◆ Text for analysis

= = = = =

Story By Gay Lyons | Photography By Britt Cole

If you’ve never met Art Clancy, owner of Clancy Custom Woodworking, chances are you’ve seen his work.

“We did the Surgery Center at Fort Sanders and the Pigeon Forge Convention Center,” he said. “We did the Lenoir City Convention Center and Utilities Board. We did all the displays at Clancy Optical [owned by brother Steve Clancy] and the bar and tables at Clancy’s Tavern [owned by brother Danny Clancy]. We worked in the Phoenix Lofts and Gallery Lofts and did the cabinetry in The Daniel. We did the Tennesseean Hotel and Regas Square. We did the bar at Hyatt Place and bar rail at the Oliver Royale.”

A recent project was the woodwork at the Cathedral of the Sacred Heart of Jesus in West Knoxville.

“[The cathedral] was a nerve-wracking experience,” said Clancy, “but we pulled it off on time and on budget. My challenge was to keep things moving and working around the marble flooring people from Italy. I like when you’re on deadline and everyone works together. The cathedral was like that the whole time.”

Clancy, a Knoxville native who planned to be an opthalmologist, met his wife Stephanie when he was working as an orderly at St. Mary’s Hospital while she was in nursing school there. Marriage and children changed Clancy’s career path.

“I started working construction to support my family,” he said. His love of trim and woodworking led to the formation of Architectural Millwork Specialists in 1994 and Clancy Custom Woodworking in 2009.

“I started with six guys from the previous business,” he said. “Five are still there. Now we have 28 full time employees and nine subcontractors. We do 50-50 residential and commercial. We do everything from design to finish and install. Some jobs are fun; some aren’t. We’ve been very, very fortunate.”

“The people who work for me are a lot smarter than I am,” he continued. “I think that’s the secret: Hire good people and don’t get in their way. If I say to my guys, ‘I don’t think this can be done,’ they’ll kill themselves doing it. It’s so much fun figuring things out.”

Clancy’s work doesn’t stop when he goes home.

“In 1982 we paid $42,000 for a 3,000 square foot house the neighborhood was going to buy and tear down,” he said, “and we’ve been working on it ever since. My wife asked, ‘Why does everyone else get a nice kitchen?’ so for Christmas I gave her a new kitchen. On Christmas Eve we were screwing in the last door.”

His next project is a fun one.

“I’m starting on a tree house for my grandchildren,” he said. “It’s going to have a zip line and a fireman’s pole.”

= = = = =

[Data excerpts]
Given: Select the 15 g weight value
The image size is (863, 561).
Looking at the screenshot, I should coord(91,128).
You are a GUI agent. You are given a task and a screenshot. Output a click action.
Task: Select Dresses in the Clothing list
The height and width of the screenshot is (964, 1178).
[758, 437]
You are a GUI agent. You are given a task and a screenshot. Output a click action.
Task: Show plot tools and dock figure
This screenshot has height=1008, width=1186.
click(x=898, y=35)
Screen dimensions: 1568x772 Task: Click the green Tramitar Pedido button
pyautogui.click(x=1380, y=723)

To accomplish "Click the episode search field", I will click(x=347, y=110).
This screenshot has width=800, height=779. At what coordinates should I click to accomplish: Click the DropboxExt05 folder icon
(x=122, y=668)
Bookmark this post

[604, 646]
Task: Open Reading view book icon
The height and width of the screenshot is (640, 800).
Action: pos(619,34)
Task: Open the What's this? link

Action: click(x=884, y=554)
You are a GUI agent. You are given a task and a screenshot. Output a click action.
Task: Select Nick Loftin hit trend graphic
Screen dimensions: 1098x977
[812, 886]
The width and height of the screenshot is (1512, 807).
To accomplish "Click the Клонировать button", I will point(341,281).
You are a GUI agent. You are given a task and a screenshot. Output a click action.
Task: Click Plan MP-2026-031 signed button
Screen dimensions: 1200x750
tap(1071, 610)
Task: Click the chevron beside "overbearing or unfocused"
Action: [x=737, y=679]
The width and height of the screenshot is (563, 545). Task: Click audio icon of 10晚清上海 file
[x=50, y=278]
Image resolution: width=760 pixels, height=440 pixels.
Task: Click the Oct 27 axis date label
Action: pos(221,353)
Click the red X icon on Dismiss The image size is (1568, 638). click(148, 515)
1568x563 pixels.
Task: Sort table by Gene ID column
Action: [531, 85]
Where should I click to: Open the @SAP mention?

= = = = =

◆ What is required
Answer these questions using the profile of Art Clancy:
(a) In what year was Clancy Custom Woodworking formed?
(b) How many full-time employees does the business have now?
(c) What two features will the tree house for his grandchildren have?
Use only the profile of Art Clancy for your answers.

◆ Reply to the task
(a) 2009
(b) 28
(c) A zip line and a fireman's pole